The deep renovation of existing buildings is essential to achieve the European Union’s energy and climate objectives for 2020 and 2050. However, a key obstacle is the lack of financing schemes adapted to the existing building stock, whether public, commercial or residential.
We propose a critical inventory of traditional and alternative financing schemes. Case studies include schemes based on energy performance contracting, such as market facilitation in Berlin and EPC for deep renovation in in Latvia and France. Pooling buildings or bundling different building owners is presented as a way to make projects more bankable.

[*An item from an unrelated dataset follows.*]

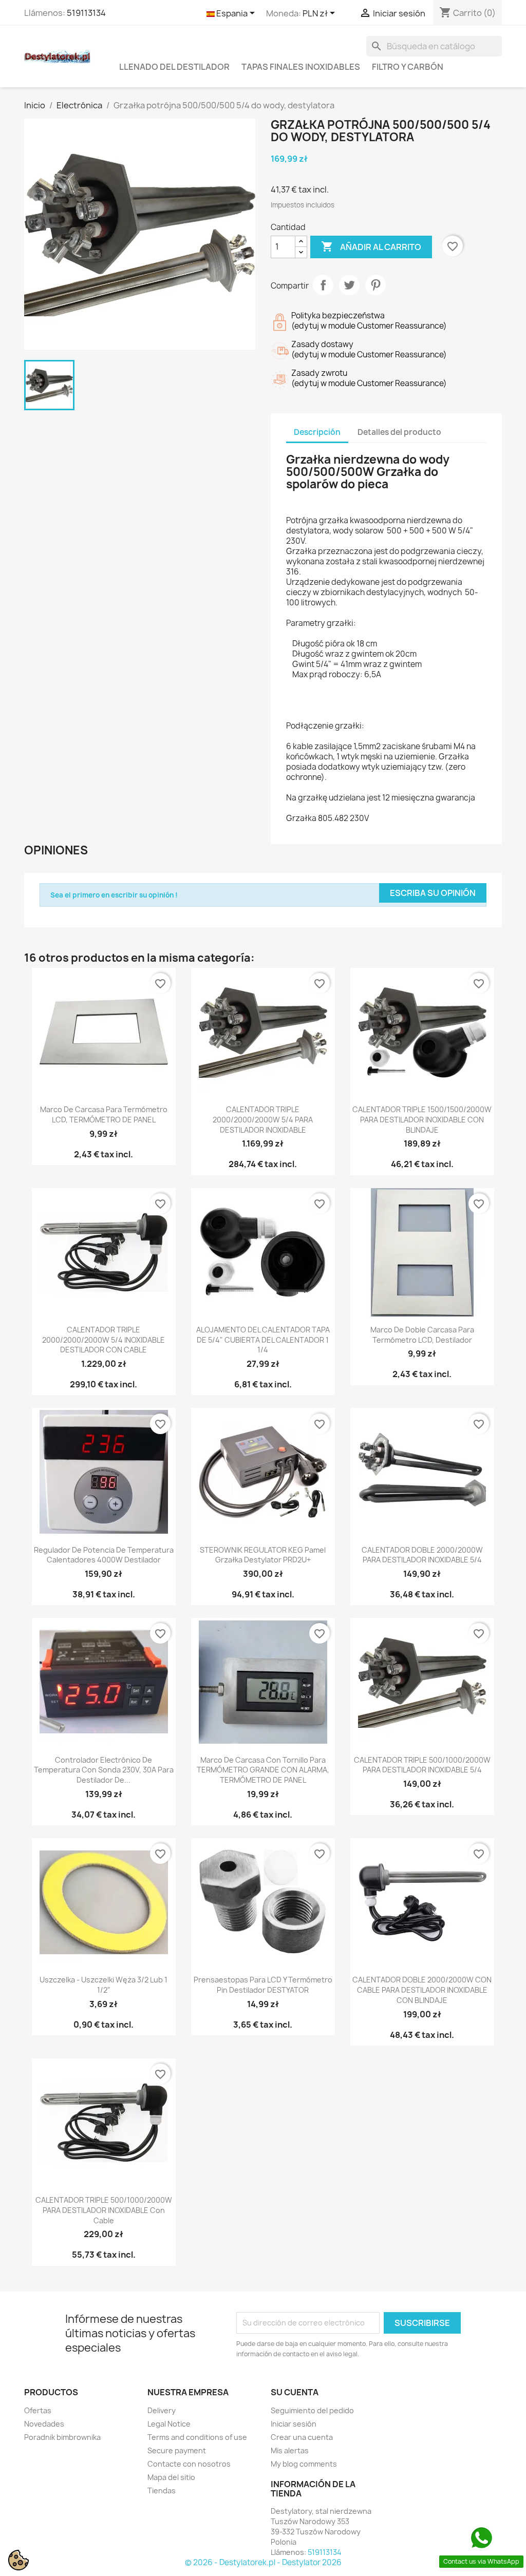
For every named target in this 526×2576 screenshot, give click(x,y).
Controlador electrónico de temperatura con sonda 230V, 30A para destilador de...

We then analyse third-party investment schemes which disconnect the burden of debt from the building owner and attach it to the building, such as PACE schemes (US) and the Green Deal (UK), used by the City of Newcastle to invest in projects carried out by a private delivery partner. We also present Energies POSIT’IF, the public ESCO recently created by the Ile-de-France region to invest in the deep renovation of condominiums.

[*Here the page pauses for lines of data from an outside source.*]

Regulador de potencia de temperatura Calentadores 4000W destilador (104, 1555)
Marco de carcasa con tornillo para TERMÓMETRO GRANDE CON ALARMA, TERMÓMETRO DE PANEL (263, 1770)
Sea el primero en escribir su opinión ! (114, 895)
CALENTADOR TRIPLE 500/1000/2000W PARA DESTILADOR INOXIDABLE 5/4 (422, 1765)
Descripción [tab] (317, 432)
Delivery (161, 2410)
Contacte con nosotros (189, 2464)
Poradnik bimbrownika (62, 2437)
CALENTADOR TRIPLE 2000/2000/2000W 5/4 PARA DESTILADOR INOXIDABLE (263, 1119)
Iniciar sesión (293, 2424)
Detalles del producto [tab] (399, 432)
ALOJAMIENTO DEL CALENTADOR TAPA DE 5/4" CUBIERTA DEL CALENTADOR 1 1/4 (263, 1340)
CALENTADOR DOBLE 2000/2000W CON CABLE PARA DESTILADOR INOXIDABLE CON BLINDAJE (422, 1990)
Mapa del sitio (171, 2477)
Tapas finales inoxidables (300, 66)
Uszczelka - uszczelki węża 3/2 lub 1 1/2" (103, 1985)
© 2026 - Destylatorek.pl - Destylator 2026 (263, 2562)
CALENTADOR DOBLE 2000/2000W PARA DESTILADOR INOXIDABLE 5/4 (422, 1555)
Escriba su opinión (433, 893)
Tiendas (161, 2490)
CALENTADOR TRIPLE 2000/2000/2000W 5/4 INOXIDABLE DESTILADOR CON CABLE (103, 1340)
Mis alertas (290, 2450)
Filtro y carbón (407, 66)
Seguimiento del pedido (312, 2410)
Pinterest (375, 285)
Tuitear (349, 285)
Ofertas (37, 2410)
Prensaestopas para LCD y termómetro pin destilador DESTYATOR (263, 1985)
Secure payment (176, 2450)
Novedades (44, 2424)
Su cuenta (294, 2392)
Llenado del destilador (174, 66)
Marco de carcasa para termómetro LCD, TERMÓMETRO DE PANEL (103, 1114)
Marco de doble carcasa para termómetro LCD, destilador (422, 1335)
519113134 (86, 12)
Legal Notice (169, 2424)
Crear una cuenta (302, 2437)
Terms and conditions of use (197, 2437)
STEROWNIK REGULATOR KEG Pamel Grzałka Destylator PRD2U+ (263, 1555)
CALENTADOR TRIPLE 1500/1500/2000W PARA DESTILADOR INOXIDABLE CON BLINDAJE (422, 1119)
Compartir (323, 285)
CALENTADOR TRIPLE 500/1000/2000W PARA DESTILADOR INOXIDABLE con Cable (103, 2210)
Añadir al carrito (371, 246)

The provision of affordable and sufficient financing for ESCOs can be facilitated through soft loans, loan guarantees, or even portfolio guarantees as provided by BgEEF in Bulgaria. ESCOs can be refinanced through the assignment of their claim on future energy services to specialised vehicles, such as the EESF in Bulgaria, or through securitisation and the emission of bonds at a later stage. EU structural funding, expected to double, could be used to develop financing vehicles adapted to the needs of the different schemes, or to fund the development of a credible project pipeline.
It is possible to develop financing schemes adapted to the large-scale deep renovation of buildings. Their replication, adaptation and up-scaling will require public support in the coming years, in the form of improvements in the legal and policy framework, project development assistance, and capacity building along the whole value chain.